C. Doors Breaking and Repairing
time limit per test
1 second
memory limit per test
256 megabytes
input
standard input
output
standard output

You are policeman and you are playing a game with Slavik. The game is turn-based and each turn consists of two phases. During the first phase you make your move and during the second phase Slavik makes his move.

There are $n$ doors, the $i$-th door initially has durability equal to $a_i$.

During your move you can try to break one of the doors. If you choose door $i$ and its current durability is $b_i$ then you reduce its durability to $max(0, b_i - x)$ (the value $x$ is given).

During Slavik's move he tries to repair one of the doors. If he chooses door $i$ and its current durability is $b_i$ then he increases its durability to $b_i + y$ (the value $y$ is given). Slavik cannot repair doors with current durability equal to $0$.

The game lasts $10^{100}$ turns. If some player cannot make his move then he has to skip it.

Your goal is to maximize the number of doors with durability equal to $0$ at the end of the game. You can assume that Slavik wants to minimize the number of such doors. What is the number of such doors in the end if you both play optimally?

Input

The first line of the input contains three integers $n$, $x$ and $y$ ($1 \le n \le 100$, $1 \le x, y \le 10^5$) — the number of doors, value $x$ and value $y$, respectively.
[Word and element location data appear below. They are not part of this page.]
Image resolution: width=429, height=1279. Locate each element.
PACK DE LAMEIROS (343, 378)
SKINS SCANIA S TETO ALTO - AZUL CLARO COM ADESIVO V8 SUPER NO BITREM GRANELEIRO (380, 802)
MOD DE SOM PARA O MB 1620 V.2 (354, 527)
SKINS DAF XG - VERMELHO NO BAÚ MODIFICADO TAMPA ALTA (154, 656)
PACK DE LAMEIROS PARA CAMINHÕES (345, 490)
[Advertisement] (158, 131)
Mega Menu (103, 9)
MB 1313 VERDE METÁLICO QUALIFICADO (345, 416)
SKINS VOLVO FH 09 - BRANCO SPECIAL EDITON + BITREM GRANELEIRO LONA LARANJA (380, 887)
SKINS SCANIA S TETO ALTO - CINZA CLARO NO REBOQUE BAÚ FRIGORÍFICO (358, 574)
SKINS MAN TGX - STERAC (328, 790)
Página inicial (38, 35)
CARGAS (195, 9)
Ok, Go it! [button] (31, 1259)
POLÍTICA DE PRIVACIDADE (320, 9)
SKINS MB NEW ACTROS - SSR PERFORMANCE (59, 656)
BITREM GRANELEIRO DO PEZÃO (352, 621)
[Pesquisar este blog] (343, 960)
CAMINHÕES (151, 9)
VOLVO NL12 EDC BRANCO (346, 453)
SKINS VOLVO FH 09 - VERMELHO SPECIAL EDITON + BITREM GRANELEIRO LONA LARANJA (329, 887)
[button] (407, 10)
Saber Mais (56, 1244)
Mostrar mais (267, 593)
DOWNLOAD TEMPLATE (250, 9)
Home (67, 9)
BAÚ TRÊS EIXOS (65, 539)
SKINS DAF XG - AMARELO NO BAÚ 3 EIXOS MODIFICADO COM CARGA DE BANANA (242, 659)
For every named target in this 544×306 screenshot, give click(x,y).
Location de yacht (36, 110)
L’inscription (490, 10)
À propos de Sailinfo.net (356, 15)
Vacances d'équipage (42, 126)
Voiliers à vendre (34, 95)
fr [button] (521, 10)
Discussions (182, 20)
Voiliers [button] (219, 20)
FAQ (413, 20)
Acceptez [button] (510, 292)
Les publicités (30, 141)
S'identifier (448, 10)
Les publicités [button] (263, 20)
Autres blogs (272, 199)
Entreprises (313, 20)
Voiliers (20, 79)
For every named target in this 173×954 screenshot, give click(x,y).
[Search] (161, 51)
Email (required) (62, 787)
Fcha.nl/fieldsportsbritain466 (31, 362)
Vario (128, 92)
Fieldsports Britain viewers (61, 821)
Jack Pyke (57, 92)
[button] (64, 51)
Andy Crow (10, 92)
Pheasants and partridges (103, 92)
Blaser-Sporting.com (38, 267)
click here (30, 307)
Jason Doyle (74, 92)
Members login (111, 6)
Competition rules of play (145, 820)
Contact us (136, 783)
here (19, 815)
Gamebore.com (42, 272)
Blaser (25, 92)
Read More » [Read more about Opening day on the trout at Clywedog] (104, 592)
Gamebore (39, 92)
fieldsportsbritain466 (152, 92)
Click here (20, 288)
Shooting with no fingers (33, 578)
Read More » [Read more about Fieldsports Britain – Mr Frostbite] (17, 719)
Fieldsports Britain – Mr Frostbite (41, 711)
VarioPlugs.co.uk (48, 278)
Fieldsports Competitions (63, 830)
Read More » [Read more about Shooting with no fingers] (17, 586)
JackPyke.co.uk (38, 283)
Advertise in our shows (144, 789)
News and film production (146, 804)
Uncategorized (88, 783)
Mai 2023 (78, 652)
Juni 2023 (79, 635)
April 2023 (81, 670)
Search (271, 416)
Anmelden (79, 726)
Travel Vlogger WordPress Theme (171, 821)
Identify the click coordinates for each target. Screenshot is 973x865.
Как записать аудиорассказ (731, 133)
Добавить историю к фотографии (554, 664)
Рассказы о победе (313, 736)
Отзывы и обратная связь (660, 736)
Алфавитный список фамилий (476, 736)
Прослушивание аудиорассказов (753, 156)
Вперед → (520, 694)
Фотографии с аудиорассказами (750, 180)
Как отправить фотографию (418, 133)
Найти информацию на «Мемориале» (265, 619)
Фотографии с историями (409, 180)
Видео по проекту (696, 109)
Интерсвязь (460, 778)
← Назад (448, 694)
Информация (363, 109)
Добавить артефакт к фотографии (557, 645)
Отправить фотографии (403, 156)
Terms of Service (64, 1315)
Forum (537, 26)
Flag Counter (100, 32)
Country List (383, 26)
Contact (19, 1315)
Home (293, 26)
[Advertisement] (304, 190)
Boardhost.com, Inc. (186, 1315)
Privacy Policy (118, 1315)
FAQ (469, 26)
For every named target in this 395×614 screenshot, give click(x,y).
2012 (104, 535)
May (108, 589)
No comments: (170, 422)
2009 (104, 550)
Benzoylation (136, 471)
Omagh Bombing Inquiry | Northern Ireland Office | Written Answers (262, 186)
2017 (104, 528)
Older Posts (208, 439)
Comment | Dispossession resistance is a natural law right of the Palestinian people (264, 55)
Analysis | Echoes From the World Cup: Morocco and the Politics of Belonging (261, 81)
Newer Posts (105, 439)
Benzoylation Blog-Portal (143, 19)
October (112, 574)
The second line of the input contains $n$ integers $a_1, a_2, \dots, a_n$ ($1 \le a_i \le 10^5$), where $a_i$ is the initial durability of the $i$-th door.

Output

Print one integer — the number of doors with durability equal to $0$ at the end of the game, if you and Slavik both play optimally.

Examples
Input
6 3 2
2 3 1 3 4 2

Output
6

Input
5 3 3
1 2 4 2 3

Output
2

Input
5 5 6
1 2 6 10 3

Output
2

Note

Clarifications about the optimal strategy will be ignored.